Now that’s out of the way, let’s introduce two of our magnificent employees: Isabel Aguilar Johansson and Paola Tosca van den Bor. They both started at HiQ in 2021 and are alums of our trainee program, HiQ Leap, now working as developers at our Malmö office.
Download guide: 8 things we wish we knew when we started working in tech
Doing stuff for the first time, all the time
Isabel and Paola think communication and eagerness to learn are essential traits in a developer. For example, they encourage all new developers to ask questions straight away when in need of help. Furthermore, Isabel believes that part of the job is being prestigeless and knowing that you’ll never know everything. Paola also values having learned to communicate clearly with clients, which is especially important as a consultant:
– During a project where we worked with the agile methodology, we had meetings of precisely 15 minutes to show the client our progress, receive their feedback, answer questions and discuss how the project was to proceed. It was exciting and very educational to try and get the most out of each meeting. Precision and punctuality are key!

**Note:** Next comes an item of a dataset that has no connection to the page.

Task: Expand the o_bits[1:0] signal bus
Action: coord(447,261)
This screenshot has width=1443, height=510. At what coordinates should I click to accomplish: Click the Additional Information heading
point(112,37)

Isabel also highlights that you, as a new developer, need to trust your abilities:
– Even senior developers are constantly doing stuff for the first time. Speaking from personal experience, be confident that you have the required competence, even though it’s easy to doubt yourself. As soon as you complete your first few projects, you’ll get the hang of it.
Paola agrees, emphasising that at HiQ, you’ll quickly learn to take responsibility, and more so than at other companies:
– Since I started working here, I’ve become much more confident. HiQ believed in me from the get-go, which has given me the courage to take on more challenging assignments. The support, feedback and interest in who you are as a person, not just another employee, makes HiQ stand out compared to other companies.
Feeling awesome and solving problems
Isabel and Paola have had the chance to discover several new technologies, clients, and projects during their first year as developers. Have there been times when they’ve felt especially awesome during these assignments?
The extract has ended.